二階堂の郷愁風景

奈良県天理市<市場町・街道集落> 地図
町並度 5 非俗化度 9 −古来の街道沿いに吉野山・高野山方面との往来が増え栄えた−










 天理市二階堂町は市域の西部、大和郡山市に接する位置にある。町名は古代、十市郡香久山(現橿原市)から移設した二階建ての堂があったことに由来するとされている。
 古くからの街道・中街道が南北を縦断しており、その東側の上ノ庄村と西側の菅田村立会いの出垣内
(垣内とは大和では集落の単位の意、飛地といった意味か)として街村を形成した。この街道が吉野山や高野山への往来で賑わうようになると、次第に町場として発達するようになった。元禄6(1663)年に初めて市が開かれ、以後各種商店が建ち並び、木賃宿、飯屋なども多く明治初年辺りまではかなり栄えたという。

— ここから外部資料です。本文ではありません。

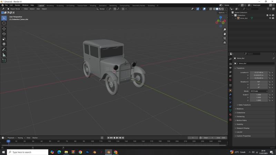Open the Render menu
This screenshot has width=276, height=155.
pos(17,6)
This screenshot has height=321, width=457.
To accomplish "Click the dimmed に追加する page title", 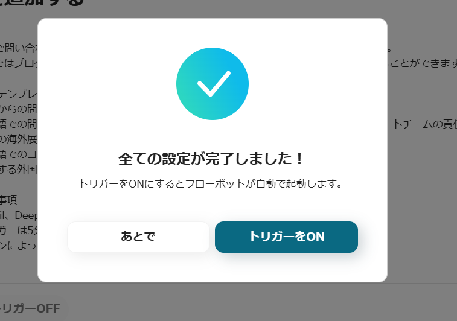I will tap(42, 3).
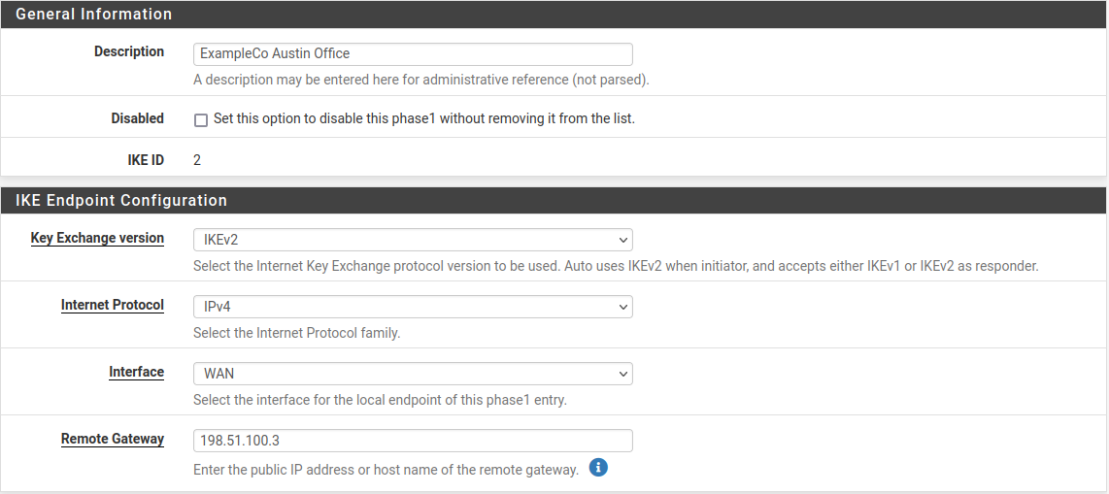Focus the Description text field
The image size is (1109, 494).
point(413,54)
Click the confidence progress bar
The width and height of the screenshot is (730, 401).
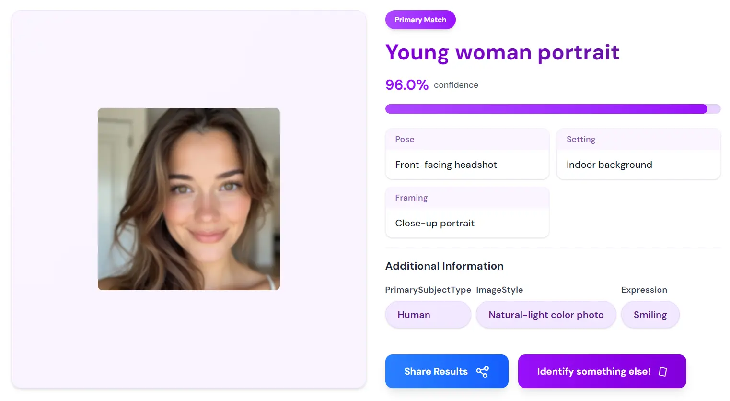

 国道24号バイパスと旧道に挟まれた位置に旧中街道が道筋を残している。近鉄天理線の二階堂駅から南側ではっきりと街村の様相を示し、町並が連続している。或る町家は、角地に堂々たる二階の立上がりを持ち、うだつを思わせるコンクリート製の防火壁をさらに立上げた雄々しい姿を示していた。また他の旧家は、虫籠窓を持つ主屋に洋風の角屋が接して建てられ、その時代の遊び心といったようなものが感じられた。
 周囲は交通量も多い現代的な国道沿いの風景であり、それに伴って発達した後発的な住宅地である。この旧中街道沿いのみ突如旧態依然とした風景が展開するのは知らずに訪ねると滑稽な感を抱くかもしれない。